In the complex world of commodities trade, working through the logistics of transport can be confusing at best, and overwhelming at worst. Making the right logistics choice is critical – as transport is one of the most significant costs and can impose a significant risk, making the correct, decision directly affects goes straight to the bottom line. In several cases it can mean the difference between profit and loss.
As a small exporter where do you start? There are two choices available – deal directly with the primary freight companies involved, or use an Intermediary Trading Company or a Freight Forwarder to facilitate the movement of your precious goods to market.

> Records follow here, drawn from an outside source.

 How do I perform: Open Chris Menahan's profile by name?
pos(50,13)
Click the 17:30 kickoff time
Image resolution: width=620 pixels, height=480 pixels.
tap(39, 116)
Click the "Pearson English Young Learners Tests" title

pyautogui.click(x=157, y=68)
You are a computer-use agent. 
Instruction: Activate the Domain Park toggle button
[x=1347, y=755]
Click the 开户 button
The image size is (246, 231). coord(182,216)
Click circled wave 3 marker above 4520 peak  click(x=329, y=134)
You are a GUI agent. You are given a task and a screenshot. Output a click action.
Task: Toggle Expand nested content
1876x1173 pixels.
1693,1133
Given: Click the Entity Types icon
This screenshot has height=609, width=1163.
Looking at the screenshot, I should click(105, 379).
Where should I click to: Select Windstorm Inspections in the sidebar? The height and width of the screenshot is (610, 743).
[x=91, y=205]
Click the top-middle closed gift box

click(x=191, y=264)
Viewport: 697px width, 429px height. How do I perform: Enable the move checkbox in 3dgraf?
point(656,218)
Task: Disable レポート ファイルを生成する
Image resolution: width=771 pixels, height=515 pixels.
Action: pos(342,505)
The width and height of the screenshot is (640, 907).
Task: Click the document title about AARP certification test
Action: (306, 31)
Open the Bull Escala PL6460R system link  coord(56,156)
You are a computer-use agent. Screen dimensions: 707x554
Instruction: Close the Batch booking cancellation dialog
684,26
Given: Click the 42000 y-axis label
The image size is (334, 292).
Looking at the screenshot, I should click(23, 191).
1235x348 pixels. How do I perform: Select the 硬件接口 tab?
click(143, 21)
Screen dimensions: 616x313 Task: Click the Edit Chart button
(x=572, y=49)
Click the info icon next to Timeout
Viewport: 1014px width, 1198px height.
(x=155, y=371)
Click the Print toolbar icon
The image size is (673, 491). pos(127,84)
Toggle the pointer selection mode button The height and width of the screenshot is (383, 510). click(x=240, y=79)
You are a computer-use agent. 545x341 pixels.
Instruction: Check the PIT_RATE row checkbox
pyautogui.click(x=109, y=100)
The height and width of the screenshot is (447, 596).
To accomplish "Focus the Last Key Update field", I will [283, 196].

There are not many small businesses that have the capacity or resources to negotiate competitive rates for product and freight; or employ staff with the expert administrative skills, or necessary experience required to arrange Trade protections such as Customer Insurance Cover, Letters of Credit and/or freight insurance. Considering the burdens of ensuring your products are moved safely through the various parties involved, from the point of production to arrival in the final market, the administrative challenges are enormous. On top of this you have added complexities and nuances of freight fluctuations which are affected by bunker fuel costs, seasonality, competing commodities and market location, to name just a few variables, and the challenge for a producer or small trader, is significant. There are other added complicated issues, so that your goods can clear International Customs and get delivered to your customer; to name a fewr
- “Market Access” – Are your products allowed to be shipped to a specific country?
- Do your goods require an Import Permit for any given Destination?
- Are you fully aware of the Document Requirements?
- Are there any specific Labelling Requirements?